Knowing your rights and getting help with Phillips Law Firm

In Washington State, the animal owner may be strictly liable for their dog’s actions. Harboring dangerous and aggressive pets, specifically dogs, can land animal owners in trouble. If an owner is aware that their dog has bitten or injured someone or something before and are capable of doing it again they can be considered liable for their dog’s actions.

Dogs lacking an aggressive history fall under the “one-bite rule“. The owner would only be considered liable if the dog attack was due to negligence.

As far as the common law is concerned, dogs are usually regarded as harmless and in order to recover “it must be shown that the defendant knew, or had reason to know, of a dangerous propensity in the one animal in question.” W. Prosser, Handbook of the Law of Torts § 76, at 500 (4th ed. 1971).

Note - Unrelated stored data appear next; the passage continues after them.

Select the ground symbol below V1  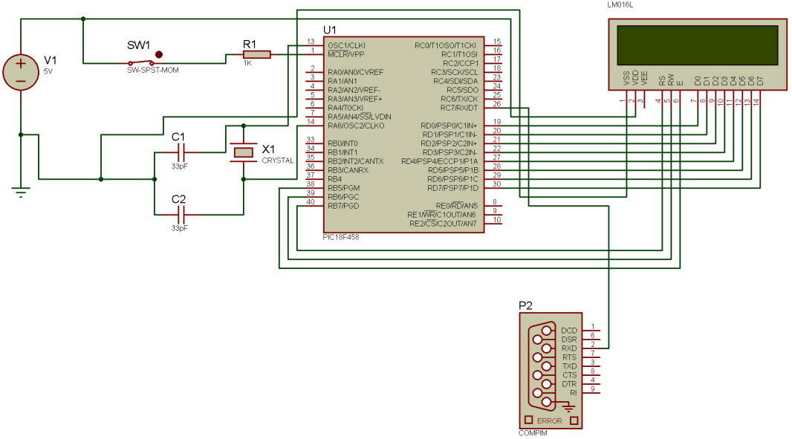(21, 192)
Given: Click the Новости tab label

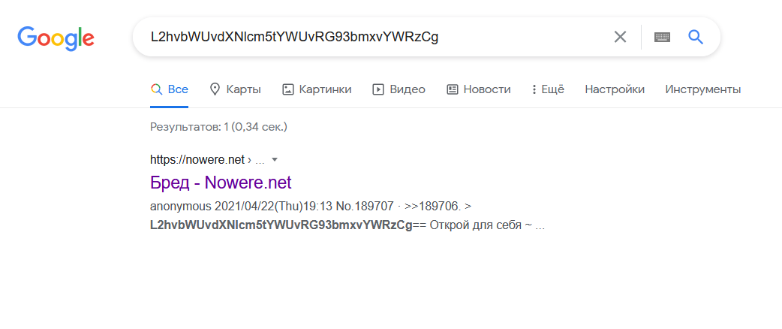Looking at the screenshot, I should [487, 89].
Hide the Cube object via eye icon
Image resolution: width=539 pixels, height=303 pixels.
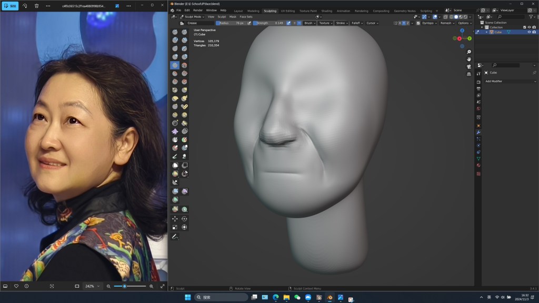529,32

Accord,Johnston v. Ohls, supra at 404.

Dogs must be on a leash in public and be fenced in the owner’s property securely. When a dangerous dog is not properly restrained animal bite accidents can occur. To prevent dog attacks, Washington dog bite laws now include strict liability of the animal owner. This means if a dog bites any person on either public or private properly, the owner is liable for damages incurred by the victim.

Section 16.08.040:”The owner of any dog which shall bite any person while such person is in or on a public place or lawfully in or on a private place including the property of the owner of such dog, shall be liable for such damages as may be suffered by the person bitten, regardless of the former viciousness of such dog or the owner’s knowledge of such viciousness.”

What if the attack happened on an apartment complex? Landlords are protected from dog bite liability in Washington State. A landlord can only be held liable for a dog bite if they are the owner or keeper of the animal in question.

The rule in Washington is that the owner, keeper, or harborer of a dangerous or vicious animal is liable; the landlord of the owner, keeper, or harborer is not. Clemmons v. Fidler, 58 Wn. App. 32, 35-36, 791 P.2d 257, review denied, 115 Wn.2d 1019, 802 P.2d 125 (1990); Markwood v. McBroom, 110 Wash. 208, 211-12, 188 P. 521 (1920); Shafer v. Beyers, 26 Wn. App. 442, 446-47, 613 P.2d 554, review denied, 94 Wn.2d 1018 (1980).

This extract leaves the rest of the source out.